[Begin Passage given]

Date: 01/09/19 09:58
Follow the Flag...
Author: nathansixchime

Pending completion of a successful ultrasound inspection on one of the last two remaining Wabash steam locomotives, a path to restoration has emerged...

More details soon.



Date: 01/09/19 10:12
Re: Follow the Flag...
Author: wcamp1472

A “soaker”,  with Stephenson Valve gear & piston valves ...
So, how do you change the valve gear (levers) to handle the inside admission piston valves?

Change the valve rod operating lever by 180 deg. at each end?


Date: 01/09/19 15:06
Re: Follow the Flag...
Author: kurt765

That restoration of this locomotive to opeartion is underway makes me so happy.

Date: 01/09/19 22:15
Re: Follow the Flag...
Author: kurt765

wcamp1472 Wrote:
> A “soaker”,  with Stephenson Valve gear &
> piston valves ...
> So, how do you change the valve gear (levers) to
> handle the inside admission piston valves?
> Change the valve rod operating lever by 180 deg.
> at each end?
> ​W.

What do you mean by "soaker", Wes?

Date: 01/09/19 23:36
Re: Follow the Flag...
Author: JimBaker

A soaker is a Saturated Steam, non-SuperHeated locomotive.

James R.(Jim) Baker
Whittier, CA

Date: 01/10/19 01:28
Re: Follow the Flag...
Author: wcamp1472

Actually, a non-superheated switcher is not a such a bad idea.

Superheaters on switchers is, in reality, a superfluous accessory.   Most of a switcher’s day was spent sitting still, or shuffling a couple of cars around, then wait.

Superheaters are only effective when a firebed is fully involved and long flame tips are drawn into the flues so that the hot gasses heat up the ends of the units ....to get a loco up to superheating effectiveness can take upwards of 20 minutes of steady, strong drafting.

[End Passage given]
[Begin Data extract]

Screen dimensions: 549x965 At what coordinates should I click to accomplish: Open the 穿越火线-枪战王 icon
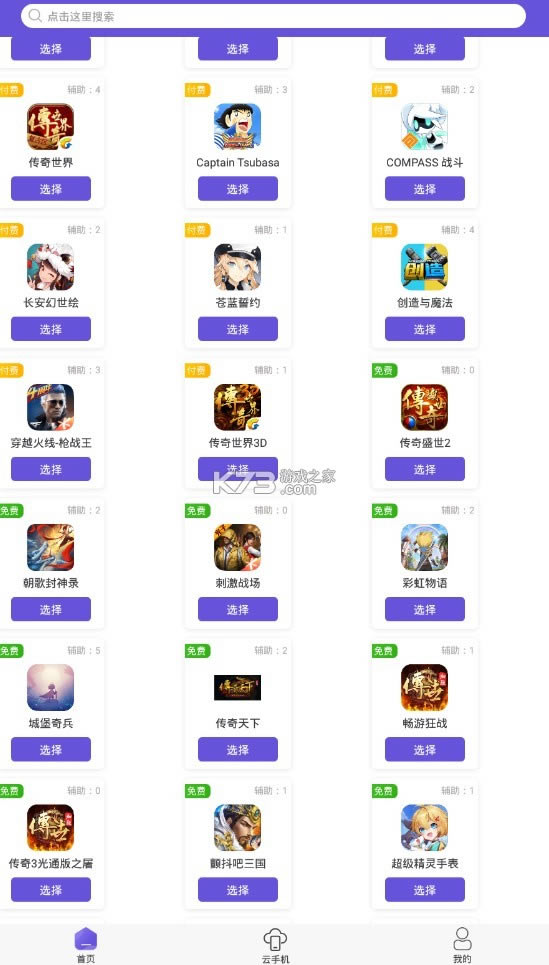pyautogui.click(x=50, y=407)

[End Data extract]

— Task description —
Summarize the forum thread about the Wabash steam locomotive in two sentences.

— Correct response —
A post announces that a path to restoring one of the last two remaining Wabash steam locomotives has emerged, pending a successful ultrasound inspection. Replies ask how the valve gear would handle inside admission piston valves, explain that a "soaker" is a saturated steam, non-superheated locomotive, and argue that superheaters on switchers are superfluous because switchers spend most of the day sitting still and superheating can take upwards of 20 minutes of steady, strong drafting to become effective.